Sylvia Poggioli

Sylvia Poggioli is senior European correspondent for NPR's international desk covering political, economic, and cultural news in Italy, the Vatican, Western Europe and the Balkans. Poggioli's on-air reporting and analysis have encompassed the fall of communism in Eastern Europe, the turbulent civil war in the former Yugoslavia and how immigration has transformed European societies.

Since joining NPR's foreign desk in 1982, Poggioli has traveled extensively for reporting assignments.

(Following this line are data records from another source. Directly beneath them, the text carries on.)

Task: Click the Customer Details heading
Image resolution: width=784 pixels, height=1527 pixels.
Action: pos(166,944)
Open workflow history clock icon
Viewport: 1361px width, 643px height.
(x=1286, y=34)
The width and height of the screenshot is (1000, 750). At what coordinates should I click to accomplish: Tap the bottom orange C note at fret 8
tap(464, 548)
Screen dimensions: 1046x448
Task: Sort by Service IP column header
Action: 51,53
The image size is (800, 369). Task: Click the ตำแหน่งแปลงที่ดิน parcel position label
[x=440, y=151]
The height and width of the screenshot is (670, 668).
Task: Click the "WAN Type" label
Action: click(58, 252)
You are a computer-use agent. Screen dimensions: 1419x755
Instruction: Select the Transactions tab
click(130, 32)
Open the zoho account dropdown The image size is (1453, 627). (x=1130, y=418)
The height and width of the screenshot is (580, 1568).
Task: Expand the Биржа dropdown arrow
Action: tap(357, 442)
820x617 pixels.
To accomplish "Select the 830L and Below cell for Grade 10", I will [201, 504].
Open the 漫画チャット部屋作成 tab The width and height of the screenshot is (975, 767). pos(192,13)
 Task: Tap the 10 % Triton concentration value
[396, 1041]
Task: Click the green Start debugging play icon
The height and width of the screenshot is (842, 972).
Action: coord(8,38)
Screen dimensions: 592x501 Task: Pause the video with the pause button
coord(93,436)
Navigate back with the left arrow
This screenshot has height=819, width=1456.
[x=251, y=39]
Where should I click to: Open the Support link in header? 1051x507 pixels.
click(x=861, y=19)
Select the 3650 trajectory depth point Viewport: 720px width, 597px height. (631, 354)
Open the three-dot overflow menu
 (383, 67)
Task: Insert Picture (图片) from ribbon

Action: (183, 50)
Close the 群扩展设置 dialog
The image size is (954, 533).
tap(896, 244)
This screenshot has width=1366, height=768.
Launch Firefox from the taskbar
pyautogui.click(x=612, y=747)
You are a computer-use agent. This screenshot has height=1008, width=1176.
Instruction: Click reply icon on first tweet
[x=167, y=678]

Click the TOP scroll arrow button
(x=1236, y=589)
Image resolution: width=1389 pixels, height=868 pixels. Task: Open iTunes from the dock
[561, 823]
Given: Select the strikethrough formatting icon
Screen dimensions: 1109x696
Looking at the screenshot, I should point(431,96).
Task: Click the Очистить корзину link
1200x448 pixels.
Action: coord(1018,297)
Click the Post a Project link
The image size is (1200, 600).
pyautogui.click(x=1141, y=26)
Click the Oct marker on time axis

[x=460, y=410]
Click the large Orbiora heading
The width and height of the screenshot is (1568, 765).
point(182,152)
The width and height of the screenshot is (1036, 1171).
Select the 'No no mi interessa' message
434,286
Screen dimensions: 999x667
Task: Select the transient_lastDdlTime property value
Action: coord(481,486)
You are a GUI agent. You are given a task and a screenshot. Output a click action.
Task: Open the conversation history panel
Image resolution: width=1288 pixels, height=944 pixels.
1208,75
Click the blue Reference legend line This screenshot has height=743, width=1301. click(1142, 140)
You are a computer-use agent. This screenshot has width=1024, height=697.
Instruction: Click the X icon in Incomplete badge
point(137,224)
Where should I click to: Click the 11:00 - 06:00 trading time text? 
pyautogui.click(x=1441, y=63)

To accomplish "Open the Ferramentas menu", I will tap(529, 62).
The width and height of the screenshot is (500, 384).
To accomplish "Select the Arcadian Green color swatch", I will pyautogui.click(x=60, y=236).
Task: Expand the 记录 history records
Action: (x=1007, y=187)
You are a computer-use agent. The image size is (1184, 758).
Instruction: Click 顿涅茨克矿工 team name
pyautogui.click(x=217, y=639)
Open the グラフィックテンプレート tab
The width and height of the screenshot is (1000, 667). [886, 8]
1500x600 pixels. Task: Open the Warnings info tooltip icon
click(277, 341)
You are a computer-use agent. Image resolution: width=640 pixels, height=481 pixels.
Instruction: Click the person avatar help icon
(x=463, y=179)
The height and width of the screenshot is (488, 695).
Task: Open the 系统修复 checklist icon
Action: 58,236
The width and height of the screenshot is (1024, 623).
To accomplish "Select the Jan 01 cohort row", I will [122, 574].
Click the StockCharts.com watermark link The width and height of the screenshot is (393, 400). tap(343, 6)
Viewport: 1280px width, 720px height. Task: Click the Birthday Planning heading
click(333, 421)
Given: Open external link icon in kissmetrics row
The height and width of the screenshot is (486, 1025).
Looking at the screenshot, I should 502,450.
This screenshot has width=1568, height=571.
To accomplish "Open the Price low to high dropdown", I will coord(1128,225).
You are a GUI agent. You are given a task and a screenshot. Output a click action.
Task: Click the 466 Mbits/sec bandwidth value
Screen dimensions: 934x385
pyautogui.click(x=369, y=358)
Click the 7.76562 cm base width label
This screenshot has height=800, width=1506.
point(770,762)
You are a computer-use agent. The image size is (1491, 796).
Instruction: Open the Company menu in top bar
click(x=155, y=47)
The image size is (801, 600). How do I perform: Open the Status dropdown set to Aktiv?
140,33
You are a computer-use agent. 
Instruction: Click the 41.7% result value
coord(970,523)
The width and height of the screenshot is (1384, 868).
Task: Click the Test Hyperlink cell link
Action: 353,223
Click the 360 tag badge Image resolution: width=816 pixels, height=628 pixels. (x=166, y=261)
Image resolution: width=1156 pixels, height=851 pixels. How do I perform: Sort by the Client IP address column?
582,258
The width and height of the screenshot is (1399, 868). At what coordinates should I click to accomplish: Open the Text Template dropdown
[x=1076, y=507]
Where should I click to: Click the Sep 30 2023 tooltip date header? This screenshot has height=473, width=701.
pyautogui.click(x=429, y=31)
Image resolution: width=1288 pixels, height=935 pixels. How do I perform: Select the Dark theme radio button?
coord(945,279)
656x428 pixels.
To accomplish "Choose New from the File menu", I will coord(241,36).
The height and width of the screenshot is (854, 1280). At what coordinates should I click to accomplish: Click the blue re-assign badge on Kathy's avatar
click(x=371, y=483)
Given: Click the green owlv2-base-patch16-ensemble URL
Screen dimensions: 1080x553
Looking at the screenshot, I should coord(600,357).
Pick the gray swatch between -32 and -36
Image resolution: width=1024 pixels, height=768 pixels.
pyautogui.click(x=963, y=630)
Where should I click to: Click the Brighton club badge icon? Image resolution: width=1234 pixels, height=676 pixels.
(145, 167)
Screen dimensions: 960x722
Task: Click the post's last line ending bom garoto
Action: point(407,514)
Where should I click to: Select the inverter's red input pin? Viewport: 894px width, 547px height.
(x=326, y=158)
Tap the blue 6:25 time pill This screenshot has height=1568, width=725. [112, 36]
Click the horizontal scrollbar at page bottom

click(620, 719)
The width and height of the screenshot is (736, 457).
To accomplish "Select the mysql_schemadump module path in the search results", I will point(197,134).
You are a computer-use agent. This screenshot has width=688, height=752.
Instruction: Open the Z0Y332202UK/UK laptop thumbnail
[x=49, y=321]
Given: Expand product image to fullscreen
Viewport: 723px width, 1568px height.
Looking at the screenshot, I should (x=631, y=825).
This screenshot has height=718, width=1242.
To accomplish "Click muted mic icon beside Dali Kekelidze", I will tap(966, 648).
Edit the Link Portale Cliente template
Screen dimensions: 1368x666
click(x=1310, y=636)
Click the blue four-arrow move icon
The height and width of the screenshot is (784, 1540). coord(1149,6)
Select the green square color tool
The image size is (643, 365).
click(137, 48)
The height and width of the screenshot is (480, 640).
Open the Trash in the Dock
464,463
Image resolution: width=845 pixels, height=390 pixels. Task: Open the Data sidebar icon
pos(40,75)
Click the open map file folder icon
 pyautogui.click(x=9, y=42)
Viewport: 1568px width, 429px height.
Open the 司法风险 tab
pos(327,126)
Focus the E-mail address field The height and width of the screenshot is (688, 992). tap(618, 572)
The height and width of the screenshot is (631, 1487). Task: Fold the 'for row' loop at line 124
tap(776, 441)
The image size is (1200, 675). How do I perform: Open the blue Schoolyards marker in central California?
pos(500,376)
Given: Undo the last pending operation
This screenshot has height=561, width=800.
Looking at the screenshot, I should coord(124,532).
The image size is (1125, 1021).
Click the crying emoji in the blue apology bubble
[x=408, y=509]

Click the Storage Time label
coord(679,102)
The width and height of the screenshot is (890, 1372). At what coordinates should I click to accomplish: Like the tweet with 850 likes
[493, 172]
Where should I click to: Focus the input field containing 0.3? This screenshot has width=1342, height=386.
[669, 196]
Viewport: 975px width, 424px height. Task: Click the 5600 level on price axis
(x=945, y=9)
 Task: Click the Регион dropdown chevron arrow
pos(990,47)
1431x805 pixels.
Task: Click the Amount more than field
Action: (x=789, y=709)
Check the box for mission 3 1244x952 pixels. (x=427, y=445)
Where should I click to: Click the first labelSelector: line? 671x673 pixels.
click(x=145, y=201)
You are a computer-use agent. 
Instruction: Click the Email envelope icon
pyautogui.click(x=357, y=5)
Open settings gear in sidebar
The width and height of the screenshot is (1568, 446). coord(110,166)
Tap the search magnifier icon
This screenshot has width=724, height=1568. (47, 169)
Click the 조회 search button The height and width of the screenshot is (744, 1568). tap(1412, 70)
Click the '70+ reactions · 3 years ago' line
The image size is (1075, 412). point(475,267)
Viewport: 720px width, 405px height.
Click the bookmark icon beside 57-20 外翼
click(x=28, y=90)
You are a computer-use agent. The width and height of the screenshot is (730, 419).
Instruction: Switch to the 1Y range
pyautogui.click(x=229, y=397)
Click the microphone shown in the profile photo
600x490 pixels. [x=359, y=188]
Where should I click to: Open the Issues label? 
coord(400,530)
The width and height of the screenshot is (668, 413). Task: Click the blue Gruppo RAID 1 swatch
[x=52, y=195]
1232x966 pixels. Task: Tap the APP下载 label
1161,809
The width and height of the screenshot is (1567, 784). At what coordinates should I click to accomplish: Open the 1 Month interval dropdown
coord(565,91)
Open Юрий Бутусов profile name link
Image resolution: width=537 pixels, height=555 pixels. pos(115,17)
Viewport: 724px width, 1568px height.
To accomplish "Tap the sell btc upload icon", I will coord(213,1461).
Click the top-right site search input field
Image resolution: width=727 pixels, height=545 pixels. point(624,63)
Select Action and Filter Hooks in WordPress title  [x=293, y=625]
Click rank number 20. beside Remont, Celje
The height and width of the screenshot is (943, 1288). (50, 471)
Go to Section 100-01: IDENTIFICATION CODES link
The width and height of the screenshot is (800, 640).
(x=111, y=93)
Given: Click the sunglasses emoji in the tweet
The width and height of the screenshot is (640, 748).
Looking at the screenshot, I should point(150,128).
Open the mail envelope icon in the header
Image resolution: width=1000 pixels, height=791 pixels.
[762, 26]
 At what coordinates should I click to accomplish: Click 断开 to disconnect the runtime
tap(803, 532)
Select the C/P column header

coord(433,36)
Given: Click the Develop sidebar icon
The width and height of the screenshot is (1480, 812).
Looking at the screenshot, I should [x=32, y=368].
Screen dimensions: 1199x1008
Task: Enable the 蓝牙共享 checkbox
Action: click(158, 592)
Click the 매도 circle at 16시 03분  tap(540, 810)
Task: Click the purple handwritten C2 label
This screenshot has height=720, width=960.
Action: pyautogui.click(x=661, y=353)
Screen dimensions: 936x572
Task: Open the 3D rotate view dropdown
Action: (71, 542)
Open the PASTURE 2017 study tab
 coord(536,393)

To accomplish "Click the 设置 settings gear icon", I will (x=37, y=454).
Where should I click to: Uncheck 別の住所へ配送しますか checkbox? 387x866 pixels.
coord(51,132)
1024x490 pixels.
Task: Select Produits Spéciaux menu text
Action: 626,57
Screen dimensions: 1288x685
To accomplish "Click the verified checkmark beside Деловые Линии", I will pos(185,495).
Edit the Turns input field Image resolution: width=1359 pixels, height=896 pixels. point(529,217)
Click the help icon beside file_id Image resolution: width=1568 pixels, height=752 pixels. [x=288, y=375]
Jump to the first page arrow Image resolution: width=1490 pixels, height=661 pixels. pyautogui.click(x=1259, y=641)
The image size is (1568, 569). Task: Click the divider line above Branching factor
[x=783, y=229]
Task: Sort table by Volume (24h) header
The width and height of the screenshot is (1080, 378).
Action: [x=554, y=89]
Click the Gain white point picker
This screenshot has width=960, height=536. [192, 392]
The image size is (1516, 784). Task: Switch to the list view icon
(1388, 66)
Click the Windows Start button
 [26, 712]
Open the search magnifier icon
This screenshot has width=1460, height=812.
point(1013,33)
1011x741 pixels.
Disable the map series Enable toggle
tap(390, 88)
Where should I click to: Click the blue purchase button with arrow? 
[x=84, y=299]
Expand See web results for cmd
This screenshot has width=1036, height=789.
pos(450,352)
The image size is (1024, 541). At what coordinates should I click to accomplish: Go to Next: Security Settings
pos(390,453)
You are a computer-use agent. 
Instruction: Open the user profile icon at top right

Most recently, she travelled to Norway to cover the aftermath of the brutal attacks by an ultra-rightwing extremist; to Greece, Spain, and Portugal for the latest on the euro-zone crisis; and the Balkans where the last wanted war criminals have been arrested.

In addition, Poggioli has traveled to France, Germany, United Kingdom, The Netherlands, Belgium, Austria, Sweden, and Denmark to produce in-depth reports on immigration, racism, Islam, and the rise of the right in Europe.

Throughout her career Poggioli has been recognized for her work with distinctions including: the WBUR Foreign Correspondent Award, the Welles Hangen Award for Distinguished Journalism, a George Foster Peabody and National Women's Political Caucus/Radcliffe College Exceptional Merit Media Awards, the Edward Weintal Journalism Prize, and the Silver Angel Excellence in the Media Award. Poggioli was part of the NPR team that won the 2000 Overseas Press Club Award for coverage of the war in Kosovo. In 2009, she received the Maria Grazia Cutulli Award for foreign reporting.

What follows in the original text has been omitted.